Metin alıntısı
*****

Aziz Yıldırım’dan Nazım Hikmet Olmaz!

Sarayı ziyaret eden rakibi ile yarışmak zorunda…

Haberin Devamı

------“Ne şikesi kardeşim memleket elden gidiyor” dese de,
------İçeri alınacağını öğrendiği anda ilk uçak ile yurt dışından dönse de,
------En karanlık dönemde ayakta kalan tek kale olsa da,
------Hukuksuzluğa; kurtuluş savaşının kahraman ordusu bile sesiz kalmışken, boyun eğmese de,
------Anıtkabirde, Bağdat caddesinde peşinden milyonları sürükleyerek direnişin sembolü olsa da,
-----Siyasi iktidarın adayına rağmen başkanlığa adaylığını koysa da,
-----Türkiye’nin en büyük spor adamlarından biri olarak tarihe geçecek olsa da;
Aziz Yıldırım’dan Nazım Hikmet olmaz!

*****

Görev metni
Aziz Yıldırım hakkındaki yazının başlığı olan “Aziz Yıldırım’dan Nazım Hikmet Olmaz!” cümlesini İngilizceye çevirin.

Kayıtlı veriler
*****

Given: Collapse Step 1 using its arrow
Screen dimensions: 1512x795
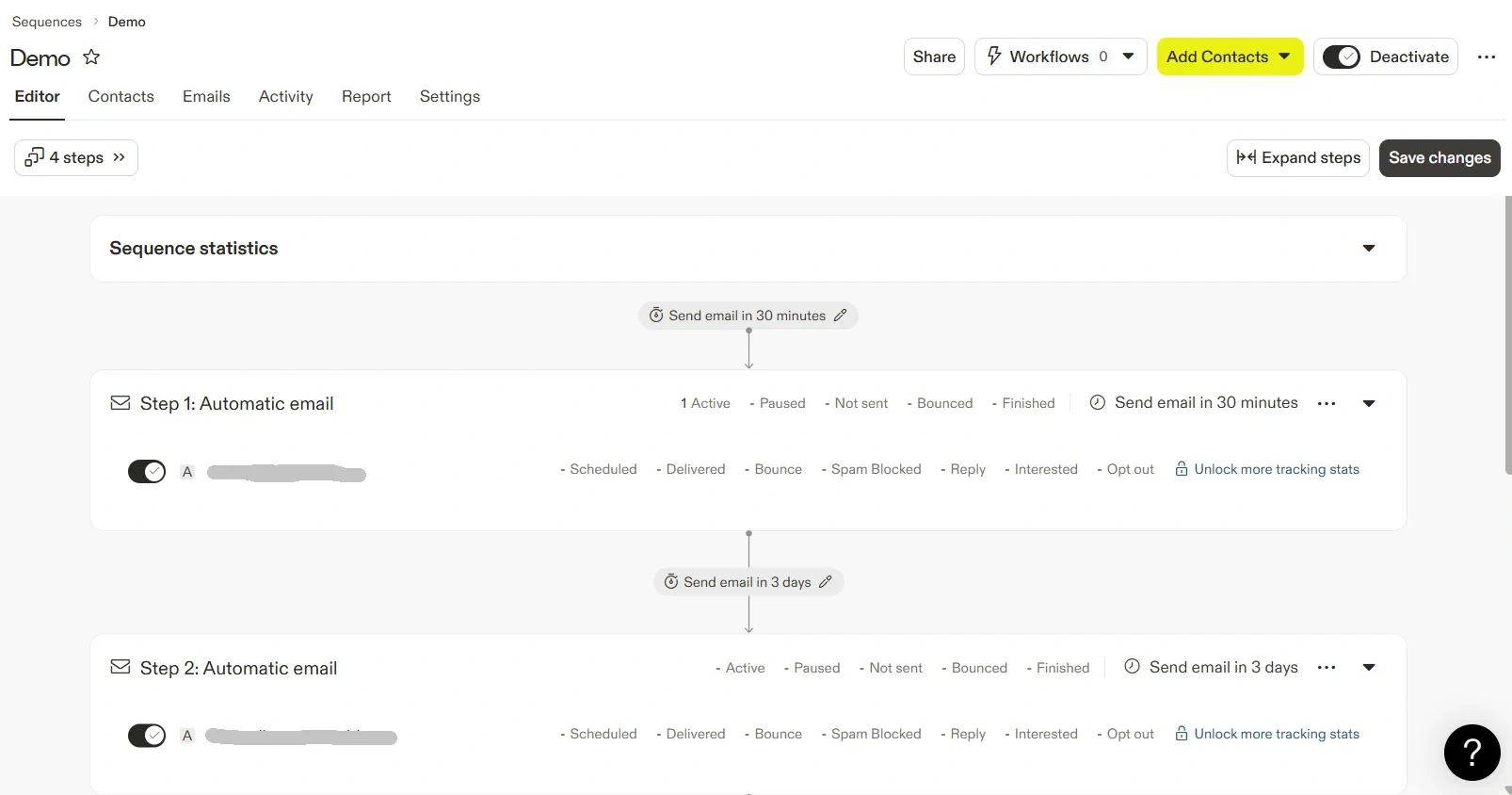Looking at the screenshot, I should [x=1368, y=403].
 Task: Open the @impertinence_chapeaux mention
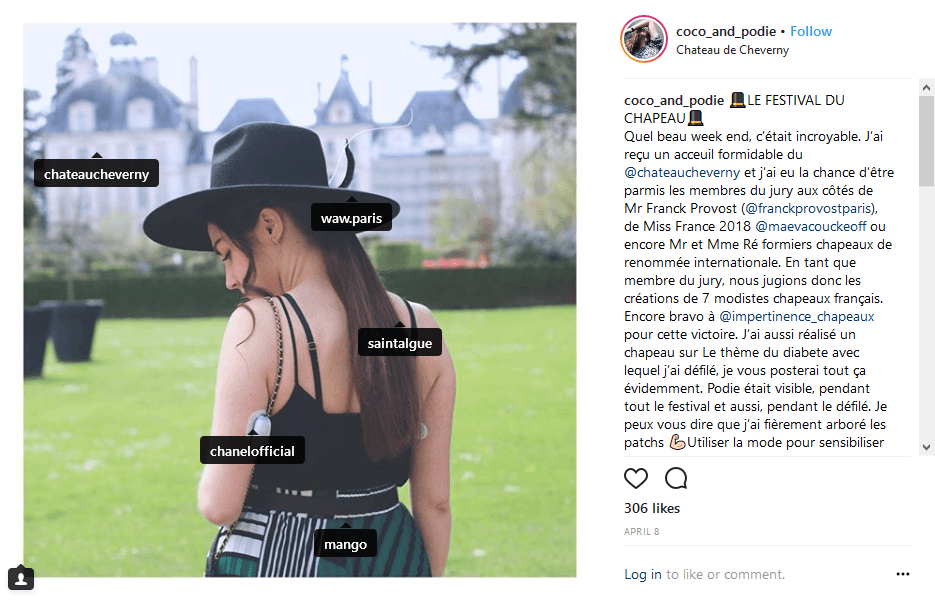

*****

Yanıt
Aziz Yıldırım Is No Nazım Hikmet!